▶ What you are asked to do
Copy out every line in the entries below that includes "with".
▼▼▼
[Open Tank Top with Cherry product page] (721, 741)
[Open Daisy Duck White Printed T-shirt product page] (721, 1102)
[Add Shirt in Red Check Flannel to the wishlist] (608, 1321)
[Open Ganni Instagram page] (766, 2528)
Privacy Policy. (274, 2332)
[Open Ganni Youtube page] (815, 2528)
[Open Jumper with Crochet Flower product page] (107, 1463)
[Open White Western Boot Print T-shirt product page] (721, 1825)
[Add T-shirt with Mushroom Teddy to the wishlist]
▲▲▲
▶ Solution
[Open Tank Top with Cherry product page] (721, 741)
[Open Jumper with Crochet Flower product page] (107, 1463)
[Add T-shirt with Mushroom Teddy to the wishlist]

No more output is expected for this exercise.